One of the most influential books on chess ever published – now in digital format. The Tiger is a vicious beast. He doesn't care about the aesthetic side of chess. He doesn't even care about making the 'best' moves. All he cares about is winning. Do you want to win more games? Then become a Tiger. 'Chess for Tigers' tells you how to make the most of your playing strength, how to play upon your opponent's weaknesses, how to steer the game into a position which suits you and not your opponent, how to get results against strong opposition and how to avoid silly mistakes. This is a cult classic that is as relevant to today's generation of chess players as the first edition was. Regularly voted in the top 10 best chess books of all time, this book should be read by all chess players, especially beginners who want to win at all costs. Author Information Mr Webb started to make an impact on the chess world in the 1960s. He learned the game at the age of seven and ten years later, in 1966, he was under-18 champion in Britain and fourth in the European junior Championship.
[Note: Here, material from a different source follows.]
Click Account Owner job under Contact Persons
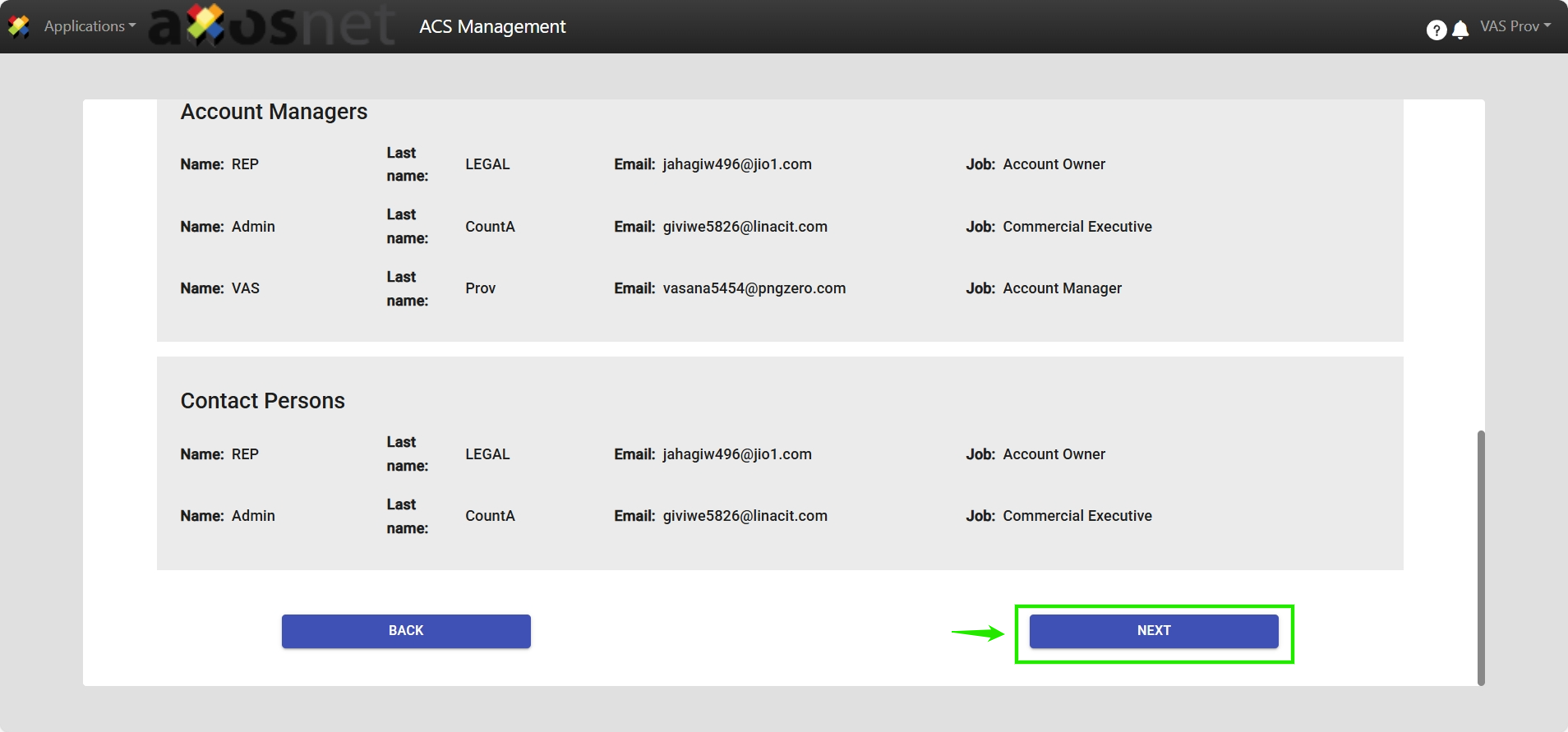 [1054, 454]
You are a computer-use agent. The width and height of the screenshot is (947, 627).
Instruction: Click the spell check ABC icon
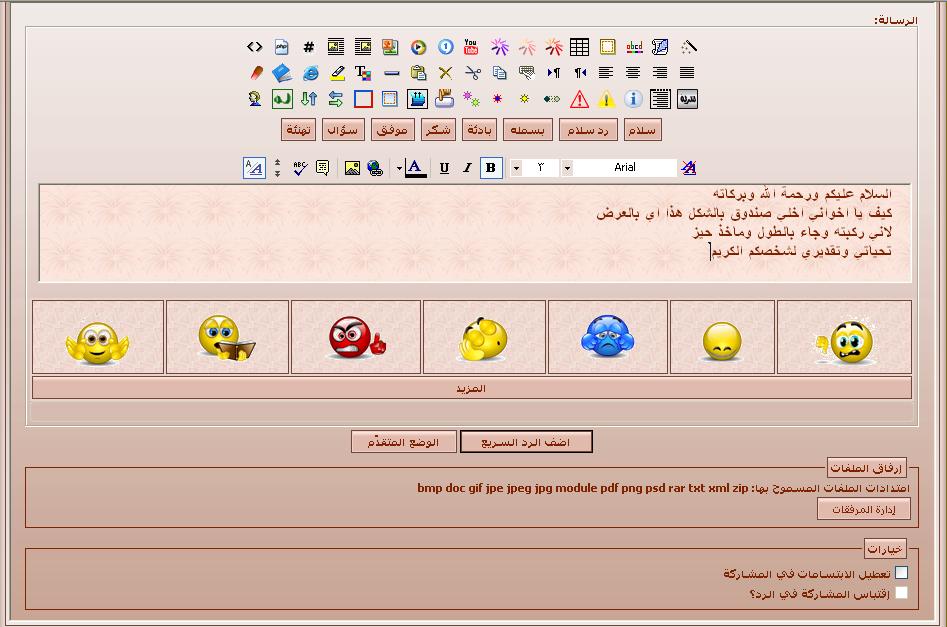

He married and moved to Sweden in the 1970s and became one of the few correspondence chess Grand Masters. The first edition of Chess for Tigers was first published in 1978. The sad death of Simon Webb in March 2005 shocked the chess community.

Formation Attacks


Formation Attacks

Author: Joel Johnson

language: en

Publisher: Lulu.com

Release Date: 2010


DOWNLOAD





As a Chess Master who has spent many years playing aggressive and attacking chess, I was quite dismayed during a recent visit to my local bookstore. I was in search of a book that covered an array of attacks against many Pawn formations in an organized fashion. Needless to say, my search came up empty. The books on attacking fell short in many ways. Many of the books were simply a small collection of attack games with no instruction about the art of attacking or about the skills required to become a great attacker. None of them provided the reader with any reference information about attacking or the weaknesses of various Pawn formations. None of them contained games with attacking themes like the Traxler Variation of the Two Knight's Defense, and the Jack Young Fishing Pole. None of them contained any wild attacking ideas that can stream from opening gambits such as the Blackmar-Diemer Gambit, King's Gambit, Scotch Gambit, Nakhmanson Gambit, etc. 500 pages, 435 games, Figurine Chess Notation.

The Tactical Grob


The Tactical Grob

Author: Claude Bloodgood

language: en

Publisher:

Release Date: 2007-12


DOWNLOAD





By 1996 Claude Bloodgood was rated 2702 and was the second highest rated chess player in the United States, behind only Gata Kamsky, who was the US Champion and was playing a match against Anatoly Karpov for the World Chess Championship.Many people including myself accused Bloodgood of manipulating the rating system. For example, it was widely believed that when a new chess player would enter the prison system, Bloodgood and the other players would lose games to this new player giving him a high rating. Once the high rating was established, then the new player would start losing, raising everybody else's rating.This sort of crude manipulation would not have worked in Bloodgood's case because of the large number of players in the Virginia prison system. Others have tried this and have been caught.Bloodgood did not manipulate the rating system. His games were legitimate. His rating rose to astronomical levels because of a flaw in the system.When the rating system was started in 1950, every player who got an even score of 6-6 in the 1950 US Open was assigned a rating of 2000.That was the starting point. Players rated over 2100 were classified as experts, over 2300 were masters, over 2500 were Senior Masters and over 2700 were grandmasters.Within about two years, it was noticed that everybody's rating was dropping. The only two players over 2700, Reshevsky and Fine, had lost those ratings.